Positive and negative infinity are not integers, but rather special symbols for talking about the behavior of integers. People sometimes say something like, “5 + infinity = infinity,” because if you start at 5 and keep counting up without ever stopping, you’ll get higher and higher numbers without limit. But it doesn’t follow from this that “infinity - infinity = 5.” You can’t count up from 0 without ever stopping, and then count down without ever stopping, and then find yourself at 5 when you’re done.
From this we can see that infinity is not only not-an-integer, it doesn’t even behave like an integer. If you unwisely try to mix up infinities with integers, you’ll need all sorts of special new inconsistent-seeming behaviors which you don’t need for 1, 2, 3 and other actual integers.
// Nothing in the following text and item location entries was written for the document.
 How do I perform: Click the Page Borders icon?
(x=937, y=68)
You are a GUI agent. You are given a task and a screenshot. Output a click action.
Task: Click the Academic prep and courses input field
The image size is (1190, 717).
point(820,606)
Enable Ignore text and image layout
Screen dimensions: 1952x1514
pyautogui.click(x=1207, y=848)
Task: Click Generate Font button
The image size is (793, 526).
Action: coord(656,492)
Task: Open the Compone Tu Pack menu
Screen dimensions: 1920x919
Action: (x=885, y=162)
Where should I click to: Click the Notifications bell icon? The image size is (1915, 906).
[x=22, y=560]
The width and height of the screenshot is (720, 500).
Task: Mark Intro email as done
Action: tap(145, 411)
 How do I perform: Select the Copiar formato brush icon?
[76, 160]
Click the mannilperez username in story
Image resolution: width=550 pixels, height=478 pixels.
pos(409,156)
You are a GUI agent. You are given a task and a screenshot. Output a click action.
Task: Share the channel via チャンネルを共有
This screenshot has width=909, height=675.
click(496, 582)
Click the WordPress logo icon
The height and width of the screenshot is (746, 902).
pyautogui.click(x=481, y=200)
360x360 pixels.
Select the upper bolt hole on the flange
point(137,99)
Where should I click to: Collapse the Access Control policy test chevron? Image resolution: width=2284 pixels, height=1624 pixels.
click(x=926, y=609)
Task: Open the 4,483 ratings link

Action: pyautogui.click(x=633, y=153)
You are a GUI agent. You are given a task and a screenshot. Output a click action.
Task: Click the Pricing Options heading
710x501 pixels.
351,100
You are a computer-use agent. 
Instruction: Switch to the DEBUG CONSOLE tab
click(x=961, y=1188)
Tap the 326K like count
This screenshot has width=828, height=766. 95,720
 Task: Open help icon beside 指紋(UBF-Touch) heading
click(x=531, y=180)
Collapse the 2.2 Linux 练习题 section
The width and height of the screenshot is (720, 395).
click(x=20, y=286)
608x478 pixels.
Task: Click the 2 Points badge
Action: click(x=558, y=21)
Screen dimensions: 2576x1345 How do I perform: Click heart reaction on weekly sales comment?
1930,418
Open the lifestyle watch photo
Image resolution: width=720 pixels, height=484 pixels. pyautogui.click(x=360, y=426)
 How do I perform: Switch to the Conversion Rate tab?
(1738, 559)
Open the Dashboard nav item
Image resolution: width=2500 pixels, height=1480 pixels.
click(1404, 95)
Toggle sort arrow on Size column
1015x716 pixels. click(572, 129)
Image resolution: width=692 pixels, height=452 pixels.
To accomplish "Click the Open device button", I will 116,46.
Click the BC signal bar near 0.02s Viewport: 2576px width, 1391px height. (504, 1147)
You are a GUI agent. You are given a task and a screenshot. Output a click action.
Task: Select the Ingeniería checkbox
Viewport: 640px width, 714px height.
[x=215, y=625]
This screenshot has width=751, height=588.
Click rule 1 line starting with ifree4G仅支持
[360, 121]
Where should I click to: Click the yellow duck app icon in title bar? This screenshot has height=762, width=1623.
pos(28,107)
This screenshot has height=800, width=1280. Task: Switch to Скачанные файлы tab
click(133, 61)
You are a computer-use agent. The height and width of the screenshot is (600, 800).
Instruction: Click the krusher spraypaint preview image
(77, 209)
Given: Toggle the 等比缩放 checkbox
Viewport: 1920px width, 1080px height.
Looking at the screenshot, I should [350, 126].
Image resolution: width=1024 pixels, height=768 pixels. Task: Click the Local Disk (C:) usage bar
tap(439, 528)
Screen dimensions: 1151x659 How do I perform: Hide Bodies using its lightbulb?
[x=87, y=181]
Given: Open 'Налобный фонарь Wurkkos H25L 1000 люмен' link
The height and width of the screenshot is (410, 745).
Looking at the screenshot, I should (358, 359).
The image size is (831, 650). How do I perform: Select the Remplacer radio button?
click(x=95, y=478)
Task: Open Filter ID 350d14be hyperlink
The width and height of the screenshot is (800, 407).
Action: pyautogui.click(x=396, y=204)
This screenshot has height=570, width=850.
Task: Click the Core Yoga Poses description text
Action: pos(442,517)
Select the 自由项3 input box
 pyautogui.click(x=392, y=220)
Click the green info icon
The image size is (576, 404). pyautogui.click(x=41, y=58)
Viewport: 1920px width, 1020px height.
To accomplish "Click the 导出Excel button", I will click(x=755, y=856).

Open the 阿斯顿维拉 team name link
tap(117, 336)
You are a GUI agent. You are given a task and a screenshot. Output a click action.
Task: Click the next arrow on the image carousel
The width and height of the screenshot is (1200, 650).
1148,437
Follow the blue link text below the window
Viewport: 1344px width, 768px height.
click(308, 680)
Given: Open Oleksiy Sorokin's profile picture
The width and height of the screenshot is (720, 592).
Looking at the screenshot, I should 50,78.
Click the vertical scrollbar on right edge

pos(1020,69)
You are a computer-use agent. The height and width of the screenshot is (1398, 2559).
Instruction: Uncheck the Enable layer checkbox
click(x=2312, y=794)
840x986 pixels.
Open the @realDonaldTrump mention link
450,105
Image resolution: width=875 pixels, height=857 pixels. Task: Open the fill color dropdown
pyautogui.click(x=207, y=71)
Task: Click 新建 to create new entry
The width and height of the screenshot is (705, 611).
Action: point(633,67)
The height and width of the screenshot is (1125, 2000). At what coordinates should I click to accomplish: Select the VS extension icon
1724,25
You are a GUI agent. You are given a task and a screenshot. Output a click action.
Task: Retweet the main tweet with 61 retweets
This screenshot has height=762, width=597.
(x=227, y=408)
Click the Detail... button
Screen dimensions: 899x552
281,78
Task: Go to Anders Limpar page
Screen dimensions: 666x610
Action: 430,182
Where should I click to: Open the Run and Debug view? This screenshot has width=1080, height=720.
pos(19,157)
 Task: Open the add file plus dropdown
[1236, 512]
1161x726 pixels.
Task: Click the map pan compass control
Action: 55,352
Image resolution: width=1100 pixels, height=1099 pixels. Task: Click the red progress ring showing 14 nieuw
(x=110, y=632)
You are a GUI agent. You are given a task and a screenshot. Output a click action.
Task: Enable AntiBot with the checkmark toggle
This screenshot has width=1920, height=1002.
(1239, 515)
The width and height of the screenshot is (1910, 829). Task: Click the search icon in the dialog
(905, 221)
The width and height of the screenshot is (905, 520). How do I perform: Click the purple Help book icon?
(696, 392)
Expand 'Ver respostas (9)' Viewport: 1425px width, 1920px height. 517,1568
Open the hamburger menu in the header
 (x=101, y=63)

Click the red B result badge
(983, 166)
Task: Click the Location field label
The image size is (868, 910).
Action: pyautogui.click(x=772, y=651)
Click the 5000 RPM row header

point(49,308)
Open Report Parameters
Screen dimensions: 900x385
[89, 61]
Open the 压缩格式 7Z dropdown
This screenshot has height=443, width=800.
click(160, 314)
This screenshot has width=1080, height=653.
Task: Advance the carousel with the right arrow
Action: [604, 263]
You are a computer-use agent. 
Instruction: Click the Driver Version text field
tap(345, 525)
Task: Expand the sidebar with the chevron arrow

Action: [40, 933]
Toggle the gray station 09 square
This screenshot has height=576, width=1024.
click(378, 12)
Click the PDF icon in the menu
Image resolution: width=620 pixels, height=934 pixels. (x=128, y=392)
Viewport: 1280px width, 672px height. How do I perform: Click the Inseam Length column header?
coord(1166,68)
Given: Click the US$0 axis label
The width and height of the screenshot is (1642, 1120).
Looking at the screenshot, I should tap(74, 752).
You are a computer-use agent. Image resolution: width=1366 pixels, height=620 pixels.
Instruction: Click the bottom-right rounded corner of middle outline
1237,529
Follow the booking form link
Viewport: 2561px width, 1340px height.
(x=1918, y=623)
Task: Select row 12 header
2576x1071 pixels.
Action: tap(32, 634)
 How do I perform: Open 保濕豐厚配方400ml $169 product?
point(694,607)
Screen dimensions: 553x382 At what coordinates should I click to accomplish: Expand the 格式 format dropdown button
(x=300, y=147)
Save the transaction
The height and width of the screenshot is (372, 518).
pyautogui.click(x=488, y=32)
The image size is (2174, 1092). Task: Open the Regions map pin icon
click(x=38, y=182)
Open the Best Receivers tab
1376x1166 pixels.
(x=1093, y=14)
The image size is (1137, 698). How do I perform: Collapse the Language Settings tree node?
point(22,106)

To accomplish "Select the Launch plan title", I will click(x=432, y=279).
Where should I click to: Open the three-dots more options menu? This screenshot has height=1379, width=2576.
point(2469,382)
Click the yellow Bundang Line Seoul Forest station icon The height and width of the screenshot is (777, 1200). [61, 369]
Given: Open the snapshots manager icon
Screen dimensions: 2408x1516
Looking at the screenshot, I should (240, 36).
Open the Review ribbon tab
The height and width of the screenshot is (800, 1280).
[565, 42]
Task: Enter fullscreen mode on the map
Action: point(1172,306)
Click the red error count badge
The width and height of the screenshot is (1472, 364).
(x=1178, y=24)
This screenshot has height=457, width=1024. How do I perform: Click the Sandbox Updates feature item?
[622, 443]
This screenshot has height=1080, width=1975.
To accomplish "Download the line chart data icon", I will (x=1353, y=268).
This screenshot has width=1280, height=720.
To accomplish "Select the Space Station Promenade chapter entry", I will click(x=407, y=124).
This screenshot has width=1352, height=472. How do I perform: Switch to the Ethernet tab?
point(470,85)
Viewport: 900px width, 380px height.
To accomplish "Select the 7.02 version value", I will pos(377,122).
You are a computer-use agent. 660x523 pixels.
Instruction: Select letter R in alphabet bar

Even though infinity isn’t an integer, you don’t have to worry about being left at a loss for numbers. Although people have seen five sheep, millions of grains of sand, and septillions of atoms, no one has ever counted an infinity of anything. The same with continuous quantities—people have measured dust specks a millimeter across, animals a meter across, cities kilometers across, and galaxies thousands of lightyears across, but no one has ever measured anything an infinity across. In the real world, you don’t need a whole lot of infinity.1
In the usual way of writing probabilities, probabilities are between 0 and 1. A coin might have a probability of 0.5 of coming up tails, or the weatherman might assign probability 0.9 to rain tomorrow.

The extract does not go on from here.